A civic society organisation pushing for safe abortion, Right Here, Right Now Zimbabwe (RHRNZ), has sensationally claimed that 70 000 women — almost the size of the ancient city of Masvingo, which has a population of 76 290 residents — abort every year.
While these statistics could not be independently verified with Obadiah Moyo’s Health and Child Care ministry, they sound alarm bells for those concerned about the health of the girl child and HIV/Aids lobbyists who worry about the risks associated with unprotected sex.
In a report posted on its twitter account, RHRNZ said women in Zimbabwe were at risk 200 times more than their South African counterparts, where abortion is legal.
It is illegal in Zimbabwe in terms of the Termination of Pregnancy Act enacted in 1977 for one to abort except in limited circumstances, where a person would have been raped.
But even though abortion is illegal, Zimbabwe has a policy on post- abortion care – a de facto recognition of the reality on the ground.
Civic society organisations are, however, seeking to have the law repealed and allow women to legally abort.
“Illegal abortion results in at least 20 000 maternal deaths, approximately 56 500 Zimbabwean adolescents do not want to become pregnant but are not using contraceptives, abortion in Zimbabwe contributes about 16 percent of maternal deaths,” RHRNZ said.
This comes at a time when Zimbabwe on Friday joined the rest of the world to commemorate the International Day of Safe Abortion.
The day was first celebrated as a day of action for decriminalisation of abortion in Latin America and the Caribbean in 1990.
In 2011, the Women’s Global Network for Reproductive Rights officially declared September 28 as an international day.
In a statement on International Day of Safe Abortion, Gender Links, said unwanted pregnancies have a profound effect on the lives of women and girls.
“According to the World Health Organisation, safe abortions are one of the safest and simplest medical procedures in existence. Yet, with abortion mostly illegal and highly frowned upon in most southern African countries, unsafe abortion accounts for 10 percent to 13 percent of maternal mortality in the region.
“In the southern African attitudes survey, nearly half (45 percent women and 44 percent men) said they agreed or strongly agreed that a woman had a right to terminate her pregnancy within the first trimester,” the organisation said.
The Southern Africa HIV and AIDS Information Dissemination Service (SAfAIDS), a member of the Southern Africa Gender Protocol Alliance also added its voice describing as “retrogressive’ punitive measures meted out on those that terminate pregnancy in the country.
“The increasing retrogressive and punitive legislative frameworks and policies denying women’s access to safe abortion and freedom of choice, criminalising abortion, and limiting access to comprehensive reproductive rights and health, contributing to high rates of morbidity and mortality, particularly in developing countries is a cause for concern,” SAfAIDS said.

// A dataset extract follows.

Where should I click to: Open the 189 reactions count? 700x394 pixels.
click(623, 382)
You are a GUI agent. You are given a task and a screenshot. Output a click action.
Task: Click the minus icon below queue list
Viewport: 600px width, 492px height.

SAfAIDS said the war on and politicisation of women’s bodies continues, denying women and girls full enjoyment of fundamental human rights and reaching their fullest potential is short-lived.
“Our call is for continuous sustained advocacy for and action towards promoting access to safe abortion throughout the year – and not just on 28th September – to reduce adverse consequences of unsafe abortion on adolescent girls and women’s health and well-being.
“When they are denied access to effective contraception and safe abortion services, they are at risk of poor health outcomes, have reduced productivity, and the well-being of their families and development of their communities is staggered,” said SAfAIDS.